Items from a data source:
★ ★ ★
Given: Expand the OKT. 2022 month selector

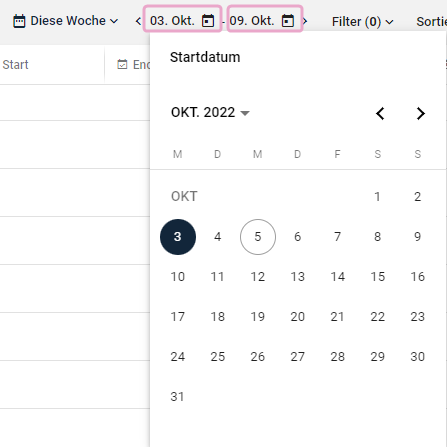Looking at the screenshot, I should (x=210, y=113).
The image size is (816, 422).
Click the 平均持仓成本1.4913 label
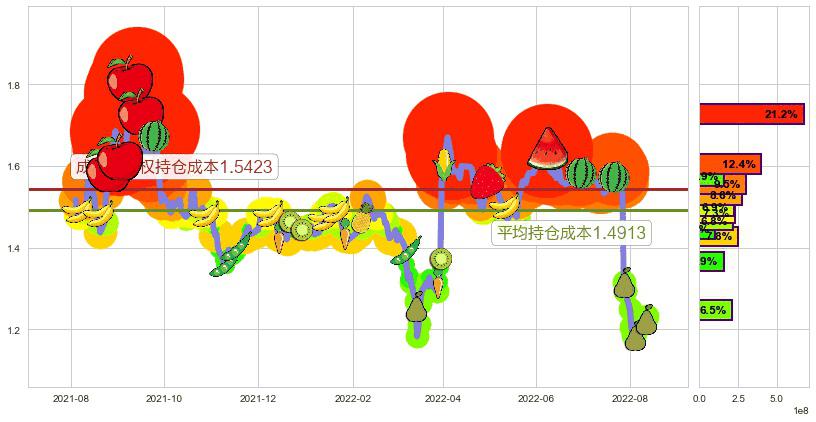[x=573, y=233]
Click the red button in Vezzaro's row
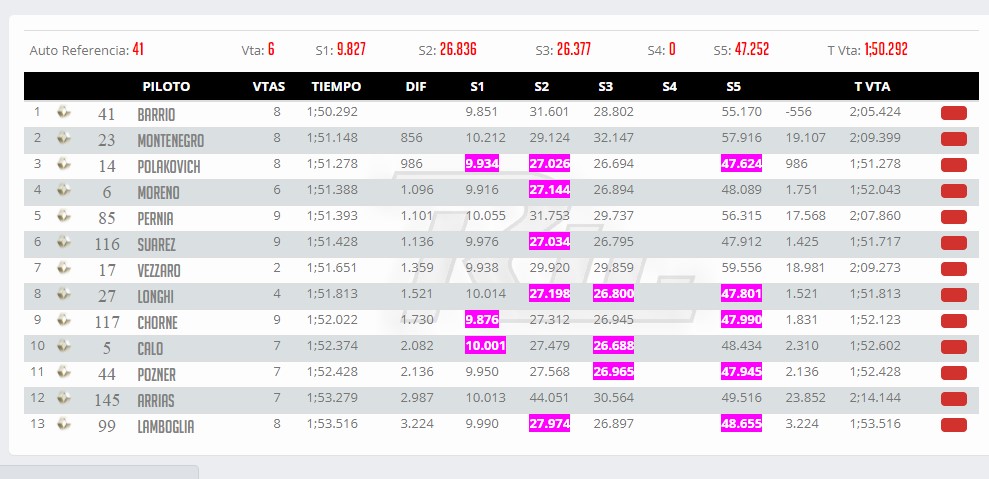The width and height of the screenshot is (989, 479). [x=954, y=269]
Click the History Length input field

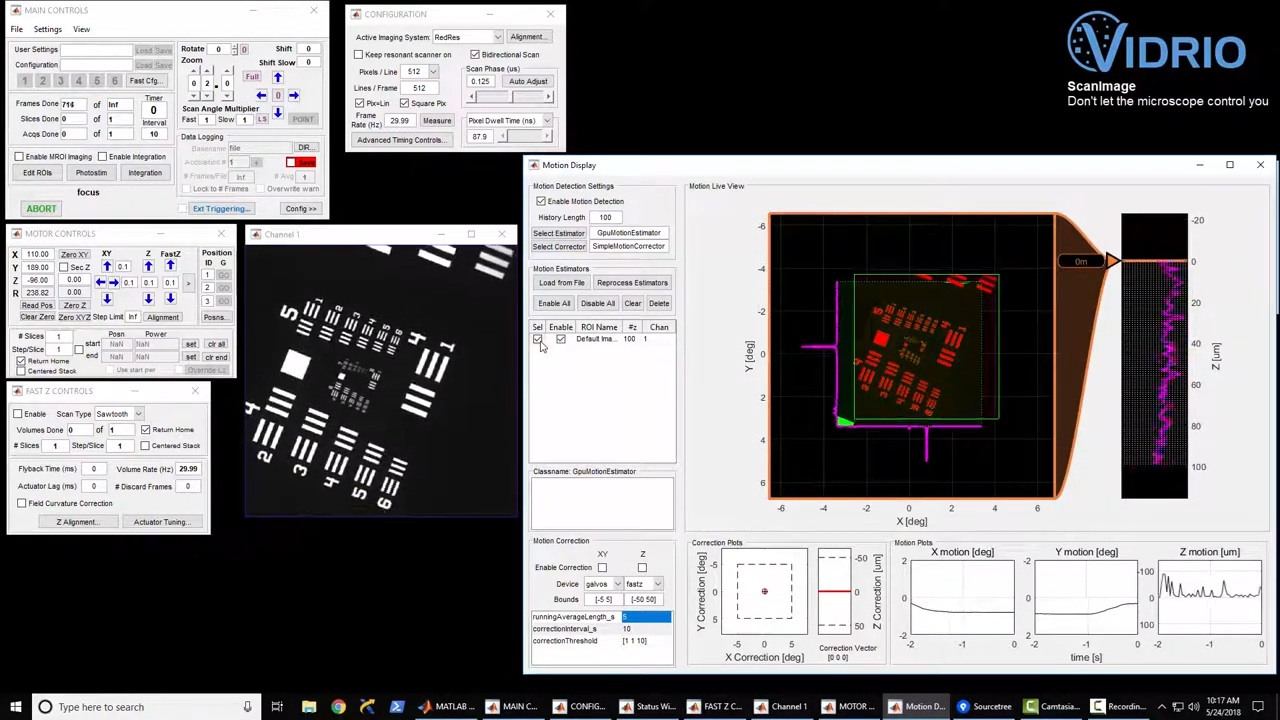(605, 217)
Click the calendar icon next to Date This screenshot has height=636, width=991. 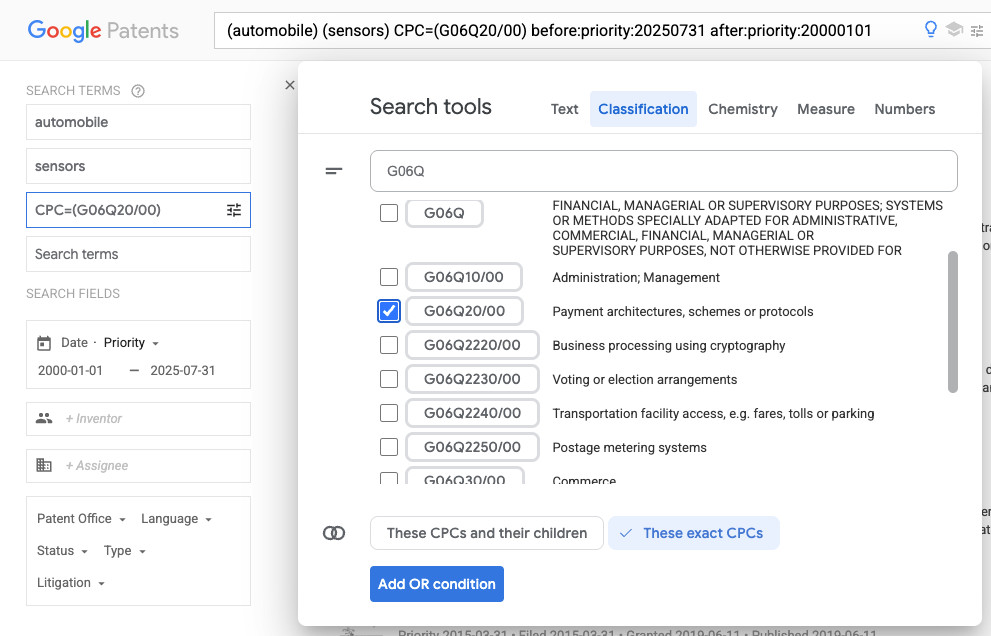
★ ★ ★
WHAT IS REQUIRED
Could you reproduce the records above exactly, leaving out every picture?

SOLUTION FOR THIS PROBLEM
Given: Expand the OKT. 2022 month selector

Looking at the screenshot, I should (x=210, y=113).
The image size is (816, 422).
Click the 平均持仓成本1.4913 label
[x=573, y=233]
Click the red button in Vezzaro's row
The width and height of the screenshot is (989, 479). [x=954, y=269]
Click the History Length input field

(605, 217)
Click the calendar icon next to Date This screenshot has height=636, width=991. 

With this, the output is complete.